Amerikalı iş çevrelerini kurtaracak bir paketin Bernanke’den gelemeyeceği artık çok açık belli. Böyle dönemlerde patronların zenginliğini yaşatmak için emekçi halka acı reçeteler hazırlanır ve kapitalizmin krizinin yükü emekçilerin sırtına bindirilir. Bu durumun en yalın örneği çok yakın zamanda Avrupa ülkelerinde görüldü ve görülmeye devam ediyor.

“Acı reçete” batı için, emekçi halka yönelik bir kemer sıkma politikası, doğu içinse sözde demokrasi ve özgürlük adı altında bomba ve işgal anlamına geliyor. Batılı iş çevreleri, yeni bir aksama sürecine giren kapitalist sömürü çarkını döndürebilmek adına Ortadoğu’da savaş tamtamları çalarak, gerici taşeron ordularla kan döküyor. ABD’nin, dünyanın çeşitli yerlerinde insansız uçak üsleri kurması, önce Libya’da, şimdi ise Suriye’de paralı askerler aracılığıyla tedhiş eylemlerine girişmesi, yeni bir dünya savaşına, bir “taşeron dünya savaşı”na işaret ediyor. Böylece “muhafazakar” Bush’un işgalci politikalarını eleştiren “liberal” Obama’nın da öbüründen pek bir farkı olmadığı anlaşılıyor. Zaten geçmişte Vietnam’a savaş açmış, Japonya’ya atom bombası atmış başkanlar çıkaran Demokrat partinin farklı bir düzlemde bulunduğunu iddia etmek saflık olurdu.

Geçmişte Kore’de olduğu gibi, ülkemiz burjuvazisinin zenginlik hırsları uğruna sömürgeci saldırılara ortak olmak ve ülkemiz gençlerinin kanı pahasına siyaset yapmak, politik iktidarın elinde bekleyen bir kart olarak karşımıza çıkıyor.
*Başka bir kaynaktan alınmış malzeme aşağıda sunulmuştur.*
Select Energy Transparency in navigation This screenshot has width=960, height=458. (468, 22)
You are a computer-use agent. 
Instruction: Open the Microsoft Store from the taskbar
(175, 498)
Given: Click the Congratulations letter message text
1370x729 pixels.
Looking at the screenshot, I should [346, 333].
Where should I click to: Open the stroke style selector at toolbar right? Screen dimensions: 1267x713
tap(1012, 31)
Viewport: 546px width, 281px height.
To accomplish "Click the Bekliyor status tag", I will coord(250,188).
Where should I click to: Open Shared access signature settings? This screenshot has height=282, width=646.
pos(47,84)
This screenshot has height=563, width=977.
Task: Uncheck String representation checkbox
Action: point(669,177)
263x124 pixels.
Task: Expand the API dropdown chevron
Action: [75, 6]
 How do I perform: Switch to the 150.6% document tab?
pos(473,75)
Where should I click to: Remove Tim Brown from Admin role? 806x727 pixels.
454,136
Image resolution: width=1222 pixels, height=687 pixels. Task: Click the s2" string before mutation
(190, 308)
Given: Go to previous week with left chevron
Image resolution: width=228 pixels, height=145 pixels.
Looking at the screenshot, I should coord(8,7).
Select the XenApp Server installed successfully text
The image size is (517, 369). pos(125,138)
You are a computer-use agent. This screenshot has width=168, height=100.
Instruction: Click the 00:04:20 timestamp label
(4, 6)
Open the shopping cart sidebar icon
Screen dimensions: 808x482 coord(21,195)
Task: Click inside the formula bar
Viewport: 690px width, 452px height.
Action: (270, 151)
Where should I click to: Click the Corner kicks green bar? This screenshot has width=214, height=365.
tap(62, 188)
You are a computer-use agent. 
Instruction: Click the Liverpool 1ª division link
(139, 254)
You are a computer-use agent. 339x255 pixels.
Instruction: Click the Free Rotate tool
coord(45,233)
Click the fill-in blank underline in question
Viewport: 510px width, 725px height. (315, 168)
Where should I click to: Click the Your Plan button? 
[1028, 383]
Ülkemizde, Avrupa’da ve Amerika’da iş çevrelerinin hizmetindeki medya, bir diğer ifadeyle “boyalı basın”, kamuoyunun bilinç derinliklerine Suriye’ye yönelik muhtemel bir NATO saldırısının haklılığını yerleştirmek için canla başla çalışıyor.

Halkımızı Amerika’nın Ortadoğu’da yarattığı pisliğin içine çekmeye çalışan ve ülkemizdeki muhafazakarların, liberallerin siyaset odağı olan AKP’nin, batının savaş taşeronluğuna soyunarak, kıdem tazminatını kaldırarak, muhalif konumda olan hemen herkesi hapse attırarak, Adnan Menderes’ten ve Turgut Özal’dan devraldığı politika geleneğini nasıl “ustalık”la sürdürdüğü görülüyor.

Avrupa’yı saran kriz dalgasının, Amerika’yı da giderek daha fazla etkisi altına aldığı, ABD’li finans çevrelerinin ekonomik yavaşlamayı açıkça kabul ettiği, serbest piyasa tezlerinin ve liberal dogmaların çöküşünün bu kadar ayyuka çıktığı bir ortamda, batıdan gelen sıcak para muslukları kapandığında, Avrupa’ya ve Amerika’ya yönelik ihracat rakamları iyice dibe vurduğunda, ülkemizde iflaslar, toplu işten çıkarmalar yeniden artmaya başladığında bugüne kadar dayatılan acı reçetelere yenileri eklenecektir. Bu gidişata dur deme kudreti ise sadece işçi sınıfının elindedir. Bu ülke ve dünya yalnızca işçiler birlik olduğunda büyük atılımlara sahne olabildi. Bundan sonra da başka bir odaktan, başka bir yoldan ya da yöntemden kurtarıcılık beklemek hayaldir.